--- WORK REQUEST ---
Your copy must start with the line containing "Where should I" and end with the last line of the entries, matching them exactly and leaving out every picture.

►

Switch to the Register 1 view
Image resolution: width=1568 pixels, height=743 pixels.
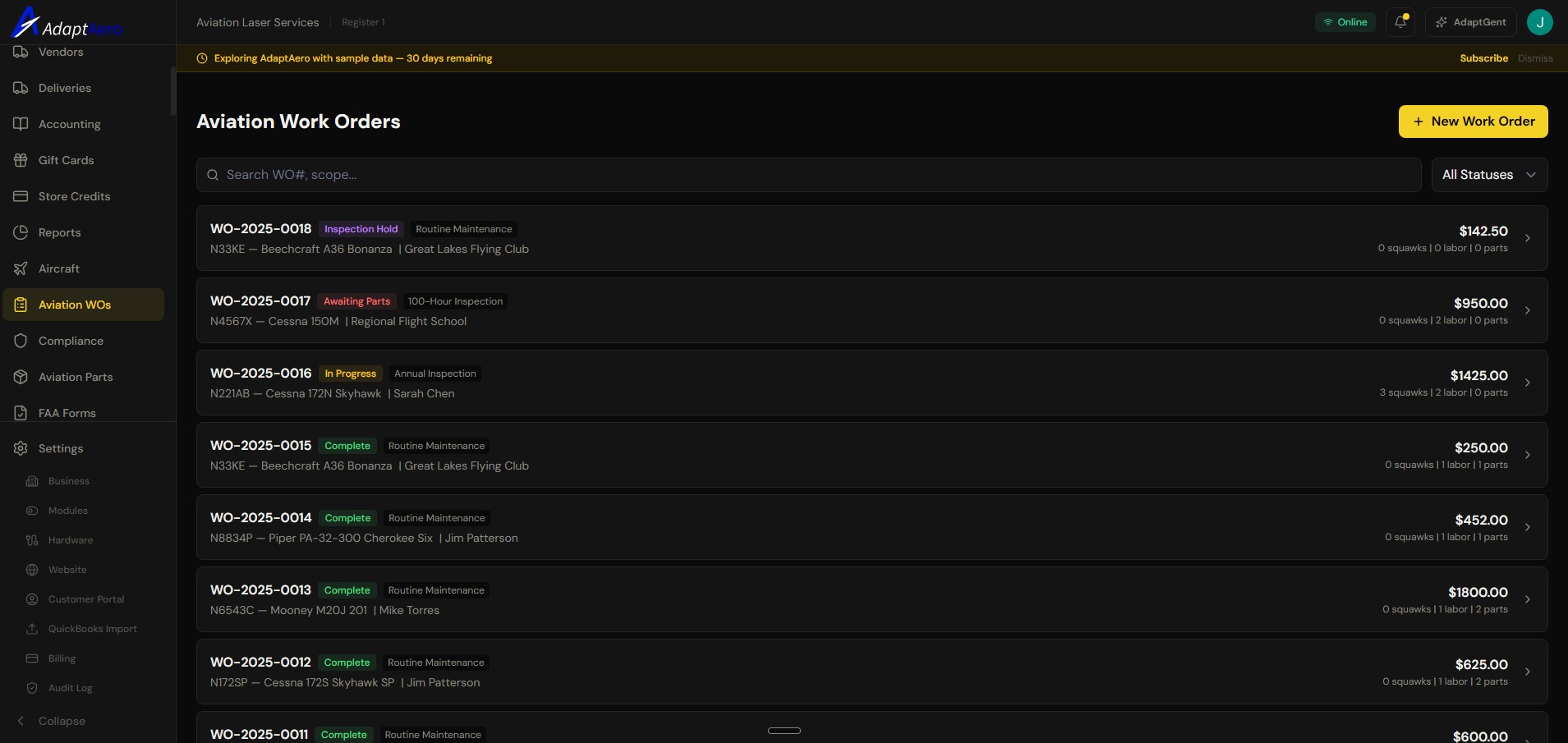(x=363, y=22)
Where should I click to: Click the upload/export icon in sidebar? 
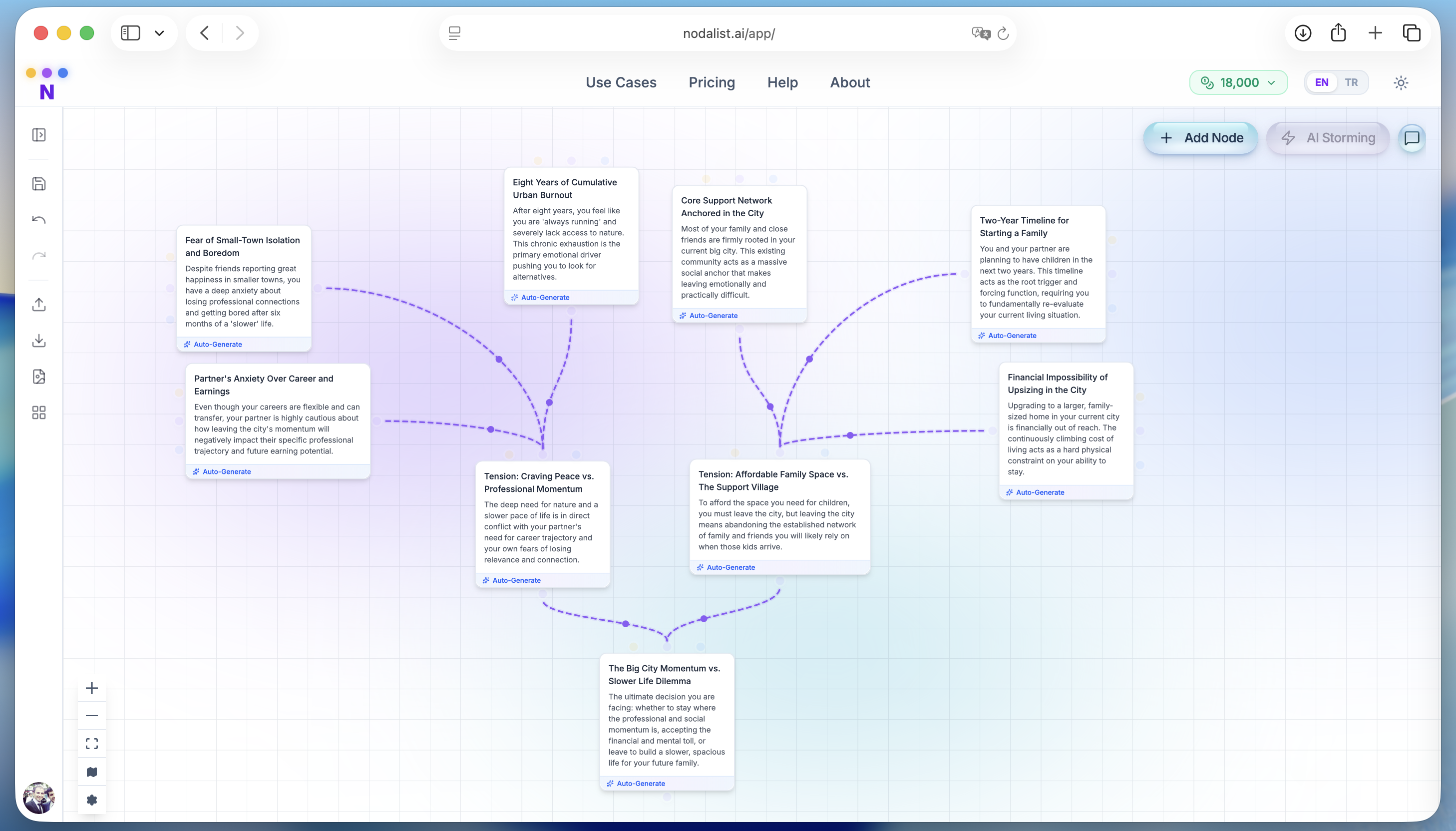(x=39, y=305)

◄

--- ANSWER TO THE EXERCISE ---
Where should I click to: Click the upload/export icon in sidebar? 
(x=39, y=305)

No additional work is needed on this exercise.